Ransomware Attacks
Cybercriminals and nation state hackers have become sophisticated enough to use ransomware to penetrate and immobilising large enterprises, federal governments, global infrastructure and healthcare organisations.
Ransomware is a type of malicious software that threatens to blocks access to data, usually by encrypting it, until the victim pays a ransom fee to the attacker. In most of the cases, the attackers do a ransom demand that comes with a deadline. If the victim doesn’t pay in time, the data could be erased or ransom increases.
New market place has emerged now a days on dark web, offering malware strains for sale for those who want to become a cybercriminal, thereby generating extra money for the malware developers. We have seen that the most effected are critical infrastructure networks and we have seen rise in ransomware attacks on health care pharmaceutical sector who are producing products that have FDA approvals, here the attack is more focussed on intellectual property.
Few Actionable Points for SOC and NOC Admins: –
* Receive actionable intelligence on compromised credentials, personal information and data breaches to be monitored on dark web on a regular basis.
* Make informed security decisions based on evidence based knowledge (repositories) on threat actors and their capabilities and create an effective plan to dismantle threats before they attack.
* Plan mitigation approach for the weaknesses based on the priority and risk score based on the vulnerabilities of your infrastructure.
* Manage reputation risks with effective digital platforms. Companies with damaged reputations may also lose the support of customers, investors and other counter parties, causing a reduction in revenue.
* Have processes and methodologies to gauge the risk posed by 3rd parties vendors, as they could also be a possible potential threats tracks.
* Constantly have an eye fraud intelligence of illegitimate businesses that facilitate identity theft or other forms of cybercrime activities.
Approach on Ransomeware Attacks:-
* Prepare to Prevent – We must have a solution that enables us to have 360 degree visibility which allows you to quickly map critical assets, data and backups. Have software solution, that can create zero trust micro perimeters around critical applications, backups, file servers and databases. Alternatively create policies that restrict traffic between users, applications and devices.
* Detect to Remediate – Have a solution that alerts you to any attempts to gain access to applications and backups. You may plan to incorporate reputation-based detection that alerts to the presence of known malicious domains and processes. The moment the breach is identified, we can minimise dwell time and catch cyber criminals before they can make a next step. Create isolation rules that allow the rapid disconnection of affected areas of the network.
* Recover to Streamline – Finally you will need to have a complete visualisation capabilities that can do a big bang recovery or alternatively support phased recovery strategies in which connectivity is restored.
Cert-In Role as per Information Technology Act: –
Cert-In works towards the goal of enhancing cyber security in India. Cert-In is an official nodal agency as per IT Act and is empowered (When there is an attack) to interview key people in-charge, carry out vulnerability assessments & penetration testing, list the existing security policies and controls, and asses their IT assets.

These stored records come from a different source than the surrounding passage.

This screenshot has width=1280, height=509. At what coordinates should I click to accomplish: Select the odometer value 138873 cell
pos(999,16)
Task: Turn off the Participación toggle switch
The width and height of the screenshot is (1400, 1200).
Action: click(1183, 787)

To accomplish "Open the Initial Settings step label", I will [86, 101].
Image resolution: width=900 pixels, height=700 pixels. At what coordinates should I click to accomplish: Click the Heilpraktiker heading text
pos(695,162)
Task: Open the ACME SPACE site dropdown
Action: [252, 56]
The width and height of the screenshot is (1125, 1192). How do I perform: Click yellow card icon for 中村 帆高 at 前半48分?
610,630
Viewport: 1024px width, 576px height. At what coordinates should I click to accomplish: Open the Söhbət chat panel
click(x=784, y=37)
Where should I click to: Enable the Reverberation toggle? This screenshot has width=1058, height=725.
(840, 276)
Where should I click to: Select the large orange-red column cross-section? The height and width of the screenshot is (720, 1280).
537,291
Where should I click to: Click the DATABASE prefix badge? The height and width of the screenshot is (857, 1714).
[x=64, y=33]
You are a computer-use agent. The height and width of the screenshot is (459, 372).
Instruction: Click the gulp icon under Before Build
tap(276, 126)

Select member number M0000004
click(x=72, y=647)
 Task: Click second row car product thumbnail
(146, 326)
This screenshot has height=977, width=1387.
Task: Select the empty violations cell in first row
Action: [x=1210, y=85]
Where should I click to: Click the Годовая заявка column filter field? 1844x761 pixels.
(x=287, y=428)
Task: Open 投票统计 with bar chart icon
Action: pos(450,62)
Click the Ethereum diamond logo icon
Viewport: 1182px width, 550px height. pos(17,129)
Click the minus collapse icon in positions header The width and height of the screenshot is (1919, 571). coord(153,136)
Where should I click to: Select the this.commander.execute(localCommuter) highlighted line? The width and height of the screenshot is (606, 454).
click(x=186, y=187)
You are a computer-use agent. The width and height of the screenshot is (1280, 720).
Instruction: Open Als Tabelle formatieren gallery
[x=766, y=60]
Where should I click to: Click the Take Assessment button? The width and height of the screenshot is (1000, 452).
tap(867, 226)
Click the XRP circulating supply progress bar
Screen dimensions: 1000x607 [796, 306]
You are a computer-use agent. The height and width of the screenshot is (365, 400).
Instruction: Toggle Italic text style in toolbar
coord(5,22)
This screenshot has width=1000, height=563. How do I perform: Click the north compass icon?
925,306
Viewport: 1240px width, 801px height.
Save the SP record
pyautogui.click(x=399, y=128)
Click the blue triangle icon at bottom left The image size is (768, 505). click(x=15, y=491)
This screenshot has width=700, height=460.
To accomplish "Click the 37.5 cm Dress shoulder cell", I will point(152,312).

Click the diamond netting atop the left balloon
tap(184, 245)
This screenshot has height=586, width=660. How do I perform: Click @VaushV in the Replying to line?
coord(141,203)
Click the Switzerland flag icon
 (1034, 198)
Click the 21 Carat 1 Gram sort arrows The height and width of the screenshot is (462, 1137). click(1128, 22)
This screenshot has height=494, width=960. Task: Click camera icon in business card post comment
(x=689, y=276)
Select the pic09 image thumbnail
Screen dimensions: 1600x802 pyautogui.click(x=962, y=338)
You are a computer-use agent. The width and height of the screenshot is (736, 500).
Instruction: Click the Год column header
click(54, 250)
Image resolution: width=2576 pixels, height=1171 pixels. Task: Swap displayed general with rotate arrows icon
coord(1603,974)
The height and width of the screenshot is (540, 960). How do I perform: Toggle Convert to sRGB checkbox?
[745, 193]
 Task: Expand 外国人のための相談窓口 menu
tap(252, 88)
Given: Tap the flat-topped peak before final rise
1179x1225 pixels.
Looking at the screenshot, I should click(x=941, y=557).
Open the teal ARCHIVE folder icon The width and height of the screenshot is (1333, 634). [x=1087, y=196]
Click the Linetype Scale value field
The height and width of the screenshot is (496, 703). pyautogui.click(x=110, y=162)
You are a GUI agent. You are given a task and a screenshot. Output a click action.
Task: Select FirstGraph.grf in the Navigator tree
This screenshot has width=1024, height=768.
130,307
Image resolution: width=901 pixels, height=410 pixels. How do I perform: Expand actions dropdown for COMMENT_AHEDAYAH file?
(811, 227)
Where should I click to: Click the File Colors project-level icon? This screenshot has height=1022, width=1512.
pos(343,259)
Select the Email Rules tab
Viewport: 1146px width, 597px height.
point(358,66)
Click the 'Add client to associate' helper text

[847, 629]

* CERT-In collects, analyses, and shares information on cyber incidents taking place in India.
* Forecasts and alerts about cyber incidents.
* Issuing emergency measures to handle cyber security incidents.
* Issuing guidelines and advisories in relation to information security best practices and procedures, prevention, and reporting of cyber incidents.
Reference Sites:-
https://www.csk.gov.in/security-tools.html
https://www.nomoreransom.org/en/decryption-tools.html
https://www.fbi.gov/scams-and-safety/common-scams-and-crimes/ransomware
https://www.cisa.gov/stopransomware
Conclusion:-
Ransomware in all its forms and variants poses a significant threat both to private users and companies. This makes it all the more important to keep an eye on the threat it poses and to be prepared for all eventualities. To summarise, some attackers never intend to give any data back, others give up at some cost and do not properly implement their data recovery functionality and there are some who do not test their ransomware well enough. In either case, if ransomware protection fails, both money and data are lost and the chances of this happening are not negligible.